HI, Five years ago I was helping my husband carry wood into my
Mom's wood shed, when I lost my balance and fell. Because I was
afraid that the load of wood I was carrying would fly up and hit
me in the face, I reached out with my left arm to catch my fall.
As soon as I hit the ground, I knew that I had broke my arm. That
was the beginning to a very long journey where pain was my traveling
partner.
I had surgery on that arm, and it was in a hinged brace for many
weeks. I went to the physical therapist and did as much as I could
possibly do to gain the strength back in that arm again. Because
I had crushed some bones, I was advised by my doctor that I would
probably never get the mobility back into it again. However, I
was determined to get that arm back to as normal as possible.
Within a month of the fall, I took a job working for an attorney.
I don't even remember working there, because I had to take so
much pain medication just to make it through the day. I was eventually
fired from the job because I couldn't get to work on time, was
grumbling about the air conditioning and the way it effected my
arm, and couldn't do many of the tasks that I was required to
do because I didn't have the use of my left arm. To the attorney's
credit, he did try to accomodate my disability.
I didn't really try to get another job, because I had no energy.
I had to take the pain medication, and when I did decide to get
off the medication, I ended up in having an emotional break-down.
My husband took me to the doctor where through tears I was able
to explain that the pain kept me on edge all of the time.
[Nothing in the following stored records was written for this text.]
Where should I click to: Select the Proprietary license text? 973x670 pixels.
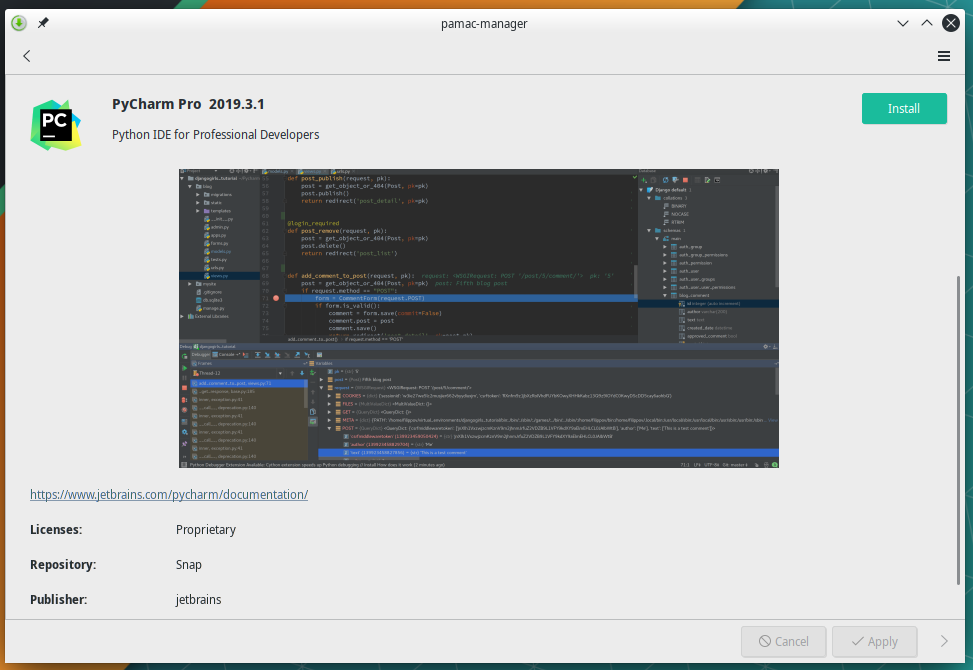click(x=205, y=529)
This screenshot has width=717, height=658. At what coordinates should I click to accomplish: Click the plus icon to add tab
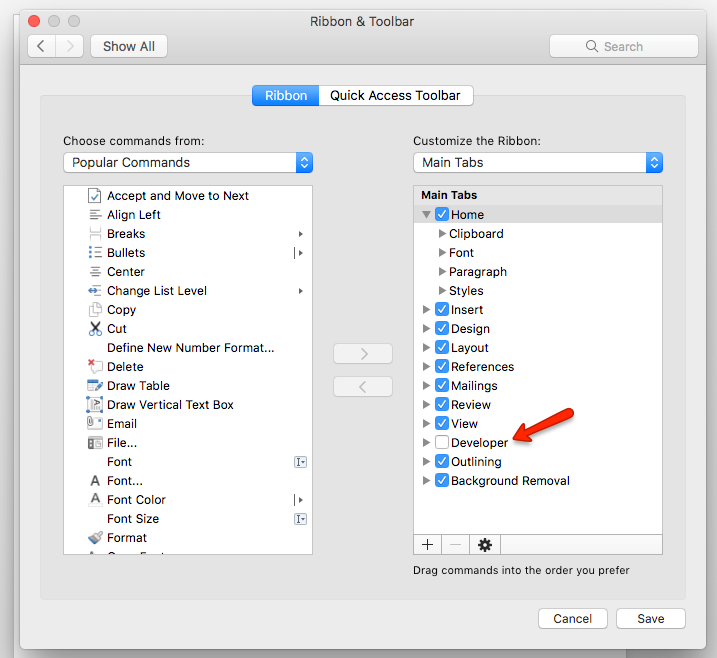click(x=427, y=545)
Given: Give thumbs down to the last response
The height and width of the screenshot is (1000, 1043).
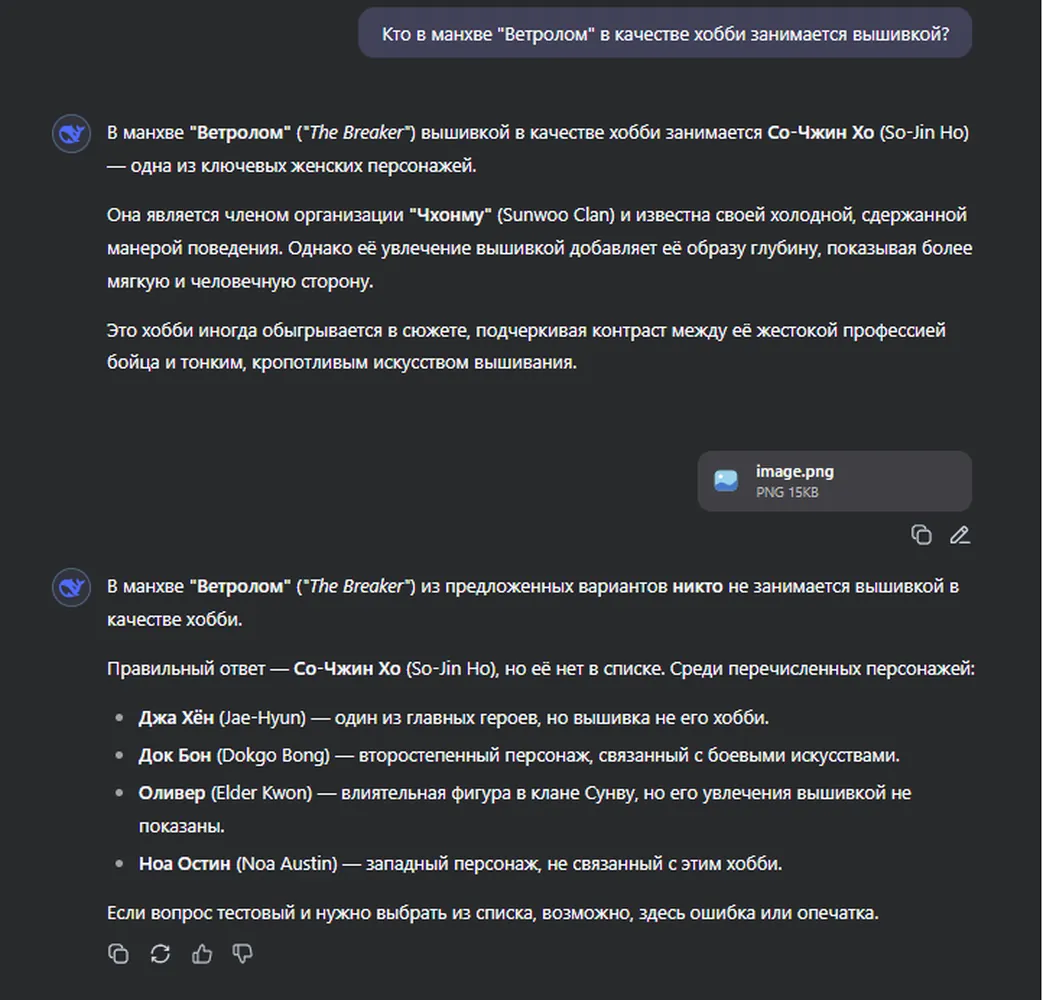Looking at the screenshot, I should 243,953.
I told
him that the sun or heat sent electric like currents through my
arm, the cold made my arm feel like I had been out in freezing
tempretures and it burned. I talked to him about how I kept my
arm guarded because I couldn't stand people to touch or bump into
me. He was very responsive to my pain, and suggested that I see
a physician that specialized in Pain.
It took a few months to get into see the Pain Specialist, but
when I did he was able to immediately diagnose my problem as RSD.
This is really where the journey begins to be an up-hill struggle.
Now, most people would be delighted to have a diagnosis - just
to have confirmation that the pain is real. Although, I was glad
to know that what I was feeling had a name, I am very curious,
and started researching the Internet for information. I didn't
like what I read. It was frightening, disappointing, frustrating.
There was no cure for RSD! I found myself grieving the loss of
that arm. I went through various stages of denial, depression,
bargaining with God and acceptance.
The Pain Specialist suggested that I see a Pain Therapist. I really
resisted the idea, but didn't like the pain I was in, and decided
I would at least try to see if it would be helpful. The counselor
that I chose was a woman who worked in the same clinic as the
Pain Specialist. She was a counselor, yes, but she was able to
provide me with a lot of physical and emotional tools to help
me learn to cope with the pain. I learned imagery for relaxation,
found various topical creams that would help to distract me from
the pain (Sombra) and learned to do some mirror imaging. The stress
management skills that I learned were great, as well as new communication
skills to help my family learn to deal with it. Speaking of my
family, every member of my family went into the sessions with
me at some point in time to help them understand the disorder
and to help me understand how they were feeling about it.
As I said in the beginning, my travelling companion (pain) and
I are on a journey. I have become a stronger person on this journey,
and actually like the person I have become, by travelling with
this companion. I think that there is a point of "enlightenment"
that a person in pain or with a disability can reach if they are
willing. I was willing to do what ever it takes to learn to travel
with pain. For me, acceptance came after four years. One of the
things that I have learned to do is TALK. I have a strong need
to talk with others who have this disorder, or are experiencing
other types of pain. I also enjoy researching pain and finding
new coping skills. I recently developed a website:
http://chronicpain-byladyfrog.com with a blog, message board and
a chat room, where I am working on scheduling realtime online
support groups in the chat room. I think talking and gaining support
is a very important tool for someone in pain. It is a way that
we can share stories, compare notes on coping skills and even
sometimes vent out the pain in a safe place.
Its all about the journey from denial to acceptance. It doesn't
happen in one day, it takes time, and you will bounce in and out
of the various stages of grief. For some, it may take a month,
and for others it may take years. Some may never really get to
a point of acceptance. I did, and for that I am very grateful!